Beginning in January 2005, as a juvenile, Ms. McMillan has been adjudicated of two charges of terroristic threat, burglary of a habitation, burglary of a vehicle and theft. After having her probation revoked, she served about a year in the Texas Youth Commission and was released in April 2007.
Ms. McMillan said that, if given probation, she wanted to get her GED, go to college and become a veterinarian. She said she believed she would stop doing bad things when she got out because she missed her family.

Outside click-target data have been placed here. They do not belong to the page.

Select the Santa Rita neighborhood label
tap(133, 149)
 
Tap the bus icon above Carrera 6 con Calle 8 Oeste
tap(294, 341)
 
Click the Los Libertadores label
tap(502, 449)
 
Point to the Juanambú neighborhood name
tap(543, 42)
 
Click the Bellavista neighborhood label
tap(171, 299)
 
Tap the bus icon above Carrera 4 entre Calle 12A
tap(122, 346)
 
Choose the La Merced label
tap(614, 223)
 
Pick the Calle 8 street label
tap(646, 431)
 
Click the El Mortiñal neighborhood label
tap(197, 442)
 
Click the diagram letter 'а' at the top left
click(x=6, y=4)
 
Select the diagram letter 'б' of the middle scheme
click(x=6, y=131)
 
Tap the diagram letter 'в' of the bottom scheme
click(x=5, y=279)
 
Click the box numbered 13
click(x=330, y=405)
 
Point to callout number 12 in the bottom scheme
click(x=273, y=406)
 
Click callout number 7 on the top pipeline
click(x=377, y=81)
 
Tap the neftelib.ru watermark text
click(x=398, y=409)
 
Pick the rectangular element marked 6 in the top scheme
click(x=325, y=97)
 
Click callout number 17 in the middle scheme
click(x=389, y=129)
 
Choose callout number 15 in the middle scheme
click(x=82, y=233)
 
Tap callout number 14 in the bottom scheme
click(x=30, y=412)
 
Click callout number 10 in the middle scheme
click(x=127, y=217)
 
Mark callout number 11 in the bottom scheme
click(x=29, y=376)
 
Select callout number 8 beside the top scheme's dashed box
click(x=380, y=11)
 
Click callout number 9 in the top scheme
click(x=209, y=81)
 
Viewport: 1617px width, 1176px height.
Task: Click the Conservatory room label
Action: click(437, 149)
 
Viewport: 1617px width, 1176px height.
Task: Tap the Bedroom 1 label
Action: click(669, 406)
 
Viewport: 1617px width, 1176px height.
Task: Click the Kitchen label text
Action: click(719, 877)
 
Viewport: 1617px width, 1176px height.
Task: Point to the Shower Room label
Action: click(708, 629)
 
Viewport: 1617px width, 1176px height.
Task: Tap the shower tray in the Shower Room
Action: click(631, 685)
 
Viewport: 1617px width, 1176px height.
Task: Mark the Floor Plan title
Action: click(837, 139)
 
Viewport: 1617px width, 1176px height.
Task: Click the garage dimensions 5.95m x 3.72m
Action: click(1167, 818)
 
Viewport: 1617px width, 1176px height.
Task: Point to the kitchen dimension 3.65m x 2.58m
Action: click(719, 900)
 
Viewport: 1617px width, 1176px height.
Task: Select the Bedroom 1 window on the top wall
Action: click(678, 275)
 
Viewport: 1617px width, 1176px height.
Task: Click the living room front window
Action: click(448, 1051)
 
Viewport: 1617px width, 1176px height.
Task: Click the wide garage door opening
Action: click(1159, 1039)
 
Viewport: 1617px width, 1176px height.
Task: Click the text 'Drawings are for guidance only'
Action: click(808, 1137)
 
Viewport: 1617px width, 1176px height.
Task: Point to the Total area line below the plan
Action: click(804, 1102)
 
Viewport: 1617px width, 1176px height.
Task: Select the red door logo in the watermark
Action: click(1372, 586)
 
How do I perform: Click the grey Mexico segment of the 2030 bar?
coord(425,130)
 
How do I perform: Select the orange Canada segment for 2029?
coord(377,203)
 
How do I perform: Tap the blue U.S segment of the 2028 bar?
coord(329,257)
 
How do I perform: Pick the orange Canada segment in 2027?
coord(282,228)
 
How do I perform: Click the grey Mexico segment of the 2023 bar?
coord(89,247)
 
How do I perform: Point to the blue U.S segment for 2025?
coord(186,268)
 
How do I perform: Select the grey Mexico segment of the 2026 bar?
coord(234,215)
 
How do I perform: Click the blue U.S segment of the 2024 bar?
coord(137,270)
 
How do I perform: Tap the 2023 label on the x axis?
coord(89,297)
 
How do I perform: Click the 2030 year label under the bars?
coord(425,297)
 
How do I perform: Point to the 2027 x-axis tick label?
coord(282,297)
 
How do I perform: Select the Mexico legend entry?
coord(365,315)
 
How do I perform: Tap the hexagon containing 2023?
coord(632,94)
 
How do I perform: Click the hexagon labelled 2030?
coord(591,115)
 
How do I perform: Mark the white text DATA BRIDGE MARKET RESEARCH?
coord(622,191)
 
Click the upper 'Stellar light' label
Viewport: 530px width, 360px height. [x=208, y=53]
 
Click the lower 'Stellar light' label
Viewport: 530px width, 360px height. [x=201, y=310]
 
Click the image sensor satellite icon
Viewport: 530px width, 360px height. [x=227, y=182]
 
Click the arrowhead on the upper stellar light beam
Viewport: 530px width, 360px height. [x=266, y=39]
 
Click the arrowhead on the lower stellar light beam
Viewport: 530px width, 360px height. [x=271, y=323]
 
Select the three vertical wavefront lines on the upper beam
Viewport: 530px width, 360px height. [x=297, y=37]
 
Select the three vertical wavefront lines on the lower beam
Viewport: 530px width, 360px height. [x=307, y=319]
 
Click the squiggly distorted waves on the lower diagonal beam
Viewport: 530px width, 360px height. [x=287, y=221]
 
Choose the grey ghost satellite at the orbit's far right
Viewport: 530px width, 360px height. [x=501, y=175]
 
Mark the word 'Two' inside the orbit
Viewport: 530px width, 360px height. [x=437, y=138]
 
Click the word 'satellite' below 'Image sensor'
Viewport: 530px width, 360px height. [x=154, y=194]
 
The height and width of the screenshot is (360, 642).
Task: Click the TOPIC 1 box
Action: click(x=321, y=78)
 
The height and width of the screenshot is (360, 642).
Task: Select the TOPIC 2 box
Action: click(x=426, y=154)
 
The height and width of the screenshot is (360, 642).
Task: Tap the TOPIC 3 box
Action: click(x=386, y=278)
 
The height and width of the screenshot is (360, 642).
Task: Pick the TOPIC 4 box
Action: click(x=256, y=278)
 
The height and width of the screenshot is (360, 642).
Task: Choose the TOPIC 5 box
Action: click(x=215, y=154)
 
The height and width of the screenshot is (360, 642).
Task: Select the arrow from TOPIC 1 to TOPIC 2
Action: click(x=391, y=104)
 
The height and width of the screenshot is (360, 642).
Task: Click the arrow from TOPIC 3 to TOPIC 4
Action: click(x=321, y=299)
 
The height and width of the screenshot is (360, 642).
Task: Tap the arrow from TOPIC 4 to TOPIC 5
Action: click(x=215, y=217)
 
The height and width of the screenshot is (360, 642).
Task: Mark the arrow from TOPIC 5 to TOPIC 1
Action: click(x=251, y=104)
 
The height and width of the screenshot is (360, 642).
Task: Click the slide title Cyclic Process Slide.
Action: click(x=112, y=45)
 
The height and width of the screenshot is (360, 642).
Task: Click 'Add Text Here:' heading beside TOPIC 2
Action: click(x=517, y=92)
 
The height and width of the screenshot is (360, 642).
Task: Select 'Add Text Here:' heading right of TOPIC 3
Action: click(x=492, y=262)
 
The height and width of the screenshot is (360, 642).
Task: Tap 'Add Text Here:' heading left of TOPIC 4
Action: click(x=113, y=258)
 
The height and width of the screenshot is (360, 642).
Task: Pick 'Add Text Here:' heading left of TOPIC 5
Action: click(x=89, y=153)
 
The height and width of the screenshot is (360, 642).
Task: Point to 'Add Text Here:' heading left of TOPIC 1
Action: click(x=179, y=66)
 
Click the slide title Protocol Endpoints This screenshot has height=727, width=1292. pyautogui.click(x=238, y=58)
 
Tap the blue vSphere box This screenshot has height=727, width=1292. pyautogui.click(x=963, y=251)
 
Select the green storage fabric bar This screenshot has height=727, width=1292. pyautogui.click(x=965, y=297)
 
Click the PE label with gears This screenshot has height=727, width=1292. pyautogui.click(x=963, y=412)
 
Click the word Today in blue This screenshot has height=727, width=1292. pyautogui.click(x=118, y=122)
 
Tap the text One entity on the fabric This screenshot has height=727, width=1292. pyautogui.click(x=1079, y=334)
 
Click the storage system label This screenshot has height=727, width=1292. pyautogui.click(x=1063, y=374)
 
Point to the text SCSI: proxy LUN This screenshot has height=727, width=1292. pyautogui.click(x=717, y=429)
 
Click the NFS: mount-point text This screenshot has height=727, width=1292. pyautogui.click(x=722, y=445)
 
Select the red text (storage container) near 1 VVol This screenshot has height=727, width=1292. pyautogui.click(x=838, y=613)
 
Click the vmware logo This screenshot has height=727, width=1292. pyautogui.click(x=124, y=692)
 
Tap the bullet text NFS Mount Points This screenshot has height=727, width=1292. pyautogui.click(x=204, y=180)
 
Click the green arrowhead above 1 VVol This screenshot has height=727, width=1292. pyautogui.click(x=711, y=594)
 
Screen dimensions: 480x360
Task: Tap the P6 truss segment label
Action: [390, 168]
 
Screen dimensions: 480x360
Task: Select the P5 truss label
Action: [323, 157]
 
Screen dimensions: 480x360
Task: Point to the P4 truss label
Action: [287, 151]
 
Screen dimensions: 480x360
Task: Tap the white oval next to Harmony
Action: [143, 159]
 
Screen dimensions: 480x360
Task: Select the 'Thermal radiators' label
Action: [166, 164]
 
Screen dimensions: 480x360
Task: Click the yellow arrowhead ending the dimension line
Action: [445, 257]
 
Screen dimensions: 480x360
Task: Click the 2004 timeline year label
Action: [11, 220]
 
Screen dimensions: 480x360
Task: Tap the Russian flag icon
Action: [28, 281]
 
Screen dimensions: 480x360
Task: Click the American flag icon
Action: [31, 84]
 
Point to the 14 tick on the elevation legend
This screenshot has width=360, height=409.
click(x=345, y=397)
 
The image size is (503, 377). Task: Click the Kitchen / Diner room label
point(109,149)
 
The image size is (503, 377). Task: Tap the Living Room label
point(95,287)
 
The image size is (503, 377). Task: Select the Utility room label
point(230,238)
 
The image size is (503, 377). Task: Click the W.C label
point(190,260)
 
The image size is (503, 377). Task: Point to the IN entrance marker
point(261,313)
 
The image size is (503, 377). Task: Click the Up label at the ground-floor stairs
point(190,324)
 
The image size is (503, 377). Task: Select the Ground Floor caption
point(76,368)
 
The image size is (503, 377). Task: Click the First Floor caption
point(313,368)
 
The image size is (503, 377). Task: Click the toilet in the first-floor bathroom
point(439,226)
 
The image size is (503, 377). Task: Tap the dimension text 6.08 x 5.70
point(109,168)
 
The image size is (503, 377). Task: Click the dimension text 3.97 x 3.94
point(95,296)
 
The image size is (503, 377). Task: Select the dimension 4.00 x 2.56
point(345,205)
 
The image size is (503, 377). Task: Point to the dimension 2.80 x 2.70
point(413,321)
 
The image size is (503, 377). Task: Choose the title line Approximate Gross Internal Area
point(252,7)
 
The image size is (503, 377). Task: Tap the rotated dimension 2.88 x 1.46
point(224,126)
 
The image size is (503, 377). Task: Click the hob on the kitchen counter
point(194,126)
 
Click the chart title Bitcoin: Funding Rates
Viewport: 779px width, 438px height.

Ricky McMillan, the defendant’s father, said he had taken his daughter out of school two weeks before the incident at her request because she was in trouble for tardiness and truancies. He said after a week and a half at the Boys and Girls Club, she wanted to go back to REL, so he took her there the morning of Nov. 7 to re-enroll her. But, he said, they were told to return the following day. When they were stopped at a red light in Tyler, he said his daughter got out of his vehicle and, by the time he was able to turn around, she was gone.
McMillan said his daughter has been getting counseling at the Andrew’s Center and she has been taking medication that seems to be helping.
Sheila McMillan, the defendant’s aunt, said her niece needed help because she was suicidal and needed counseling. She said Felicia’s girlfriend called her every day, trying to upset her by telling her she was having a relationship with a boy. She said she didn’t think Felicia really meant to hurt anyone.
Assistant Smith County District Attorney Aaron Rediker said the attack on the campus was especially terrifying because of how calmly, patiently and calculatingly it was planned. He said because of her rage, jealousy and to get back at her ex-girlfriend, she planned to attack McCaughan and almost killed him. He asked the judge to sentence her to the maximum terms.
Defense attorney Don Davidson said he believed his client had remorse and regret for what she did, which he said was a crime of passion and not planned. He said she was not on her medication and had been pushed over the edge by the girl. He asked that Ms. McMillan be placed on the strictest terms of probation so she could get back to her family.
Assistant District Attorney Zach Davis said that, if the defendant would have caught up to the victim when she chased him, he’d be dead, he said, adding that the bravery of McAdoo put an end to it. He asked the judge to put her in the penitentiary for as long as he could to ensure the safety of society.